Segment Open
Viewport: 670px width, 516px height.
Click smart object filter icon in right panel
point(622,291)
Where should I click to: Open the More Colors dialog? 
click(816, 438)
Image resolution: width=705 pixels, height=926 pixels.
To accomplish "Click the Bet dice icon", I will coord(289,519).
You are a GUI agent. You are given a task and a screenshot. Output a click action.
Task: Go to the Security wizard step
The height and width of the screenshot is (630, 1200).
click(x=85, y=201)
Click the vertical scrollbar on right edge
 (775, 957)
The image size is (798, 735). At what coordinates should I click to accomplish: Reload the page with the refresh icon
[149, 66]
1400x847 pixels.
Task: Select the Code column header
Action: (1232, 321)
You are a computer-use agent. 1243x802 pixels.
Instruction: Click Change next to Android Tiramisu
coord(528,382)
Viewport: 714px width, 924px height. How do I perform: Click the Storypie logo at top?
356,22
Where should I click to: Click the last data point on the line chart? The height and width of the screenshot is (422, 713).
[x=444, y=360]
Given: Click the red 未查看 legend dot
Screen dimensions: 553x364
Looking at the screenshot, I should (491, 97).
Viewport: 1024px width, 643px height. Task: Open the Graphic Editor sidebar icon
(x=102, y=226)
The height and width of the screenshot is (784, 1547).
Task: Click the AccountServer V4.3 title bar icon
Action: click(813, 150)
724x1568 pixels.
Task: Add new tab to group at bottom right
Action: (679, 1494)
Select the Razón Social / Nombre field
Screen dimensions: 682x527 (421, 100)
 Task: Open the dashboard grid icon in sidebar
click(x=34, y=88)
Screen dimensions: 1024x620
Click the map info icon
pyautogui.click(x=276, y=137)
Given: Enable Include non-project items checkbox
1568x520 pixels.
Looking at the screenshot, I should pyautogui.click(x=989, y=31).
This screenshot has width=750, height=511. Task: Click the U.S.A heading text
Segment Closed
What is needed:
Reproduce exactly the lines from the one containing "Click the map info icon" through the last line of the records above, including both, and nothing else.

Your response:
Click the map info icon
pyautogui.click(x=276, y=137)
Given: Enable Include non-project items checkbox
1568x520 pixels.
Looking at the screenshot, I should pyautogui.click(x=989, y=31).
This screenshot has width=750, height=511. Task: Click the U.S.A heading text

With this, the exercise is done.